VORLIEGENDER TEXT:
Regensburg, 23.11.2009. „Alici di menaica“ sind Kulturerbe, Wirtschaftsgut und Slow Food-Delikatesse zugleich. Eine Handvoll Fischer beherrscht sie noch, die Kunst, Sardellen (alici) nach Art der alten Griechen zu fangen. Sie leben in Pisciotta, im Herzen des süditalienischen Nationalparks Cilento. Die Kunst des „alici di menaica“-Fangs ist tief verwurzelt in der Kultur der Region und sichert den Lebensunterhalt der Fischerfamilien. Nebenbei bereichert sie als Slow Food-Spezialität die Feinschmeckerküche um ein einzigartiges Erzeugnis - und ist im Frühling eine Touristenattraktion.
Nur zwischen April und Juli fahren die pescatori von Pisciotta hinaus, um Sardellen nach Art ihrer Vorfahren zu fangen. Wenn das Meer ruhig ist, stechen sie bei Einbruch der Dämmerung mit ihren acht Meter langen Holzbooten (menaide) in See. Drei bis fünf Meilen vor der Küste werfen sie die 200 Meter langen Netze (menaica) aus und lassen sie bis zu zehn Meter tief ins Meer hinab. So versperren die Fischer den Sardellenschwärmen den Weg. Je nach Jahreszeit sind die Maschen der Netze unterschiedlich weit geknüpft, so dass zu kleine Sardellen hindurch schlüpfen können.
Was sich einfach anhört, bedarf eines umfassenden Wissens, das in Pisciotta von Generation zu Generation weiter gegeben wird - seit Jahrhunderten. Die Ahnung, in welche Richtung sich die Sardellenschwärme wenden, das Wissen, wo und wie tief die Netze ins Wasser geworfen werden müssen, und natürlich die Fähigkeit, die Strömung, den Wind und den Himmel zu lesen - all dies gehört zur traditionellen Kunst des Sardellenfangs.

BEREITGESTELLTE DATENSÄTZE:
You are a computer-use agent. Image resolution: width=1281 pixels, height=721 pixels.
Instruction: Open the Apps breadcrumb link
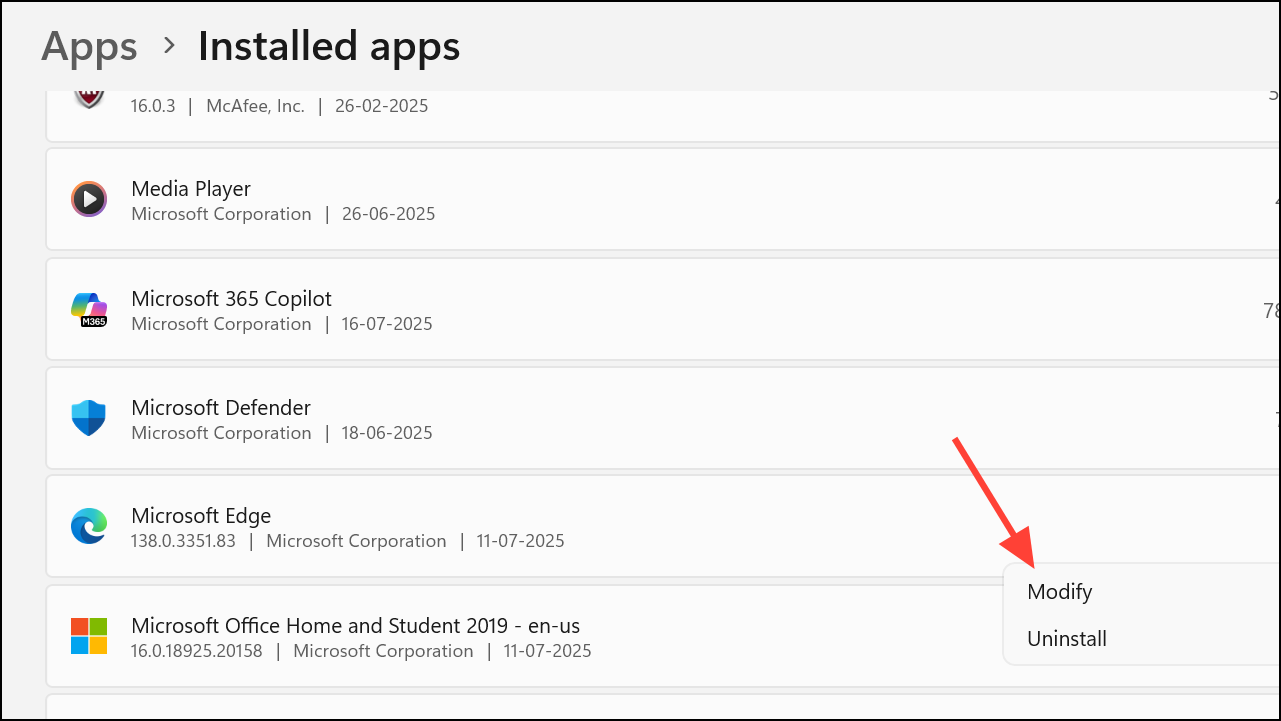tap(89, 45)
--
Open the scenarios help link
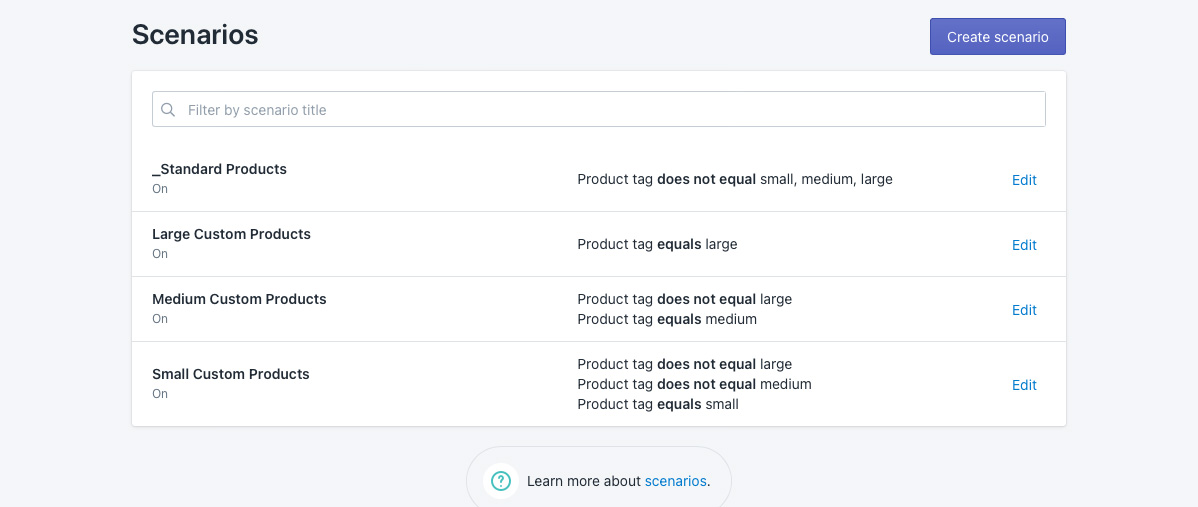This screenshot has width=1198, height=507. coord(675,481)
* * *
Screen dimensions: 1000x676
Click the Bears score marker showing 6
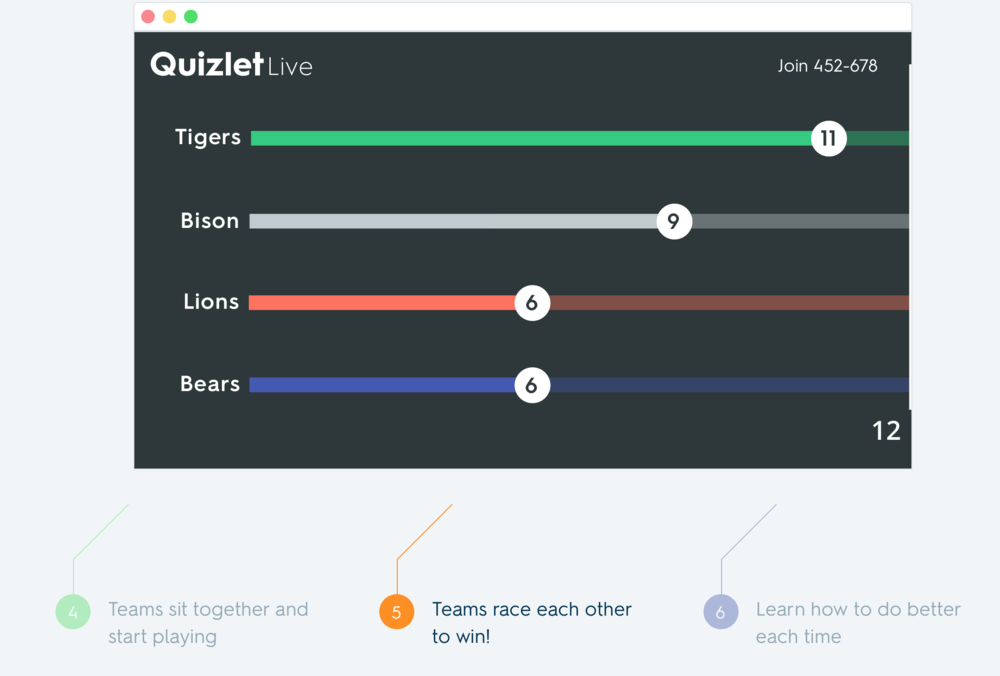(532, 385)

SCHRIFTLICHE AUFGABE: Führe alle italienischen Begriffe auf, die im Text über den Sardellenfang in Pisciotta in Klammern stehen. Gib zu jedem das deutsche Wort an, dem er in Klammern nachgestellt ist.

LÖSUNG DER AUFGABE:
- alici: Sardellen
- menaide: Holzbooten
- menaica: Netze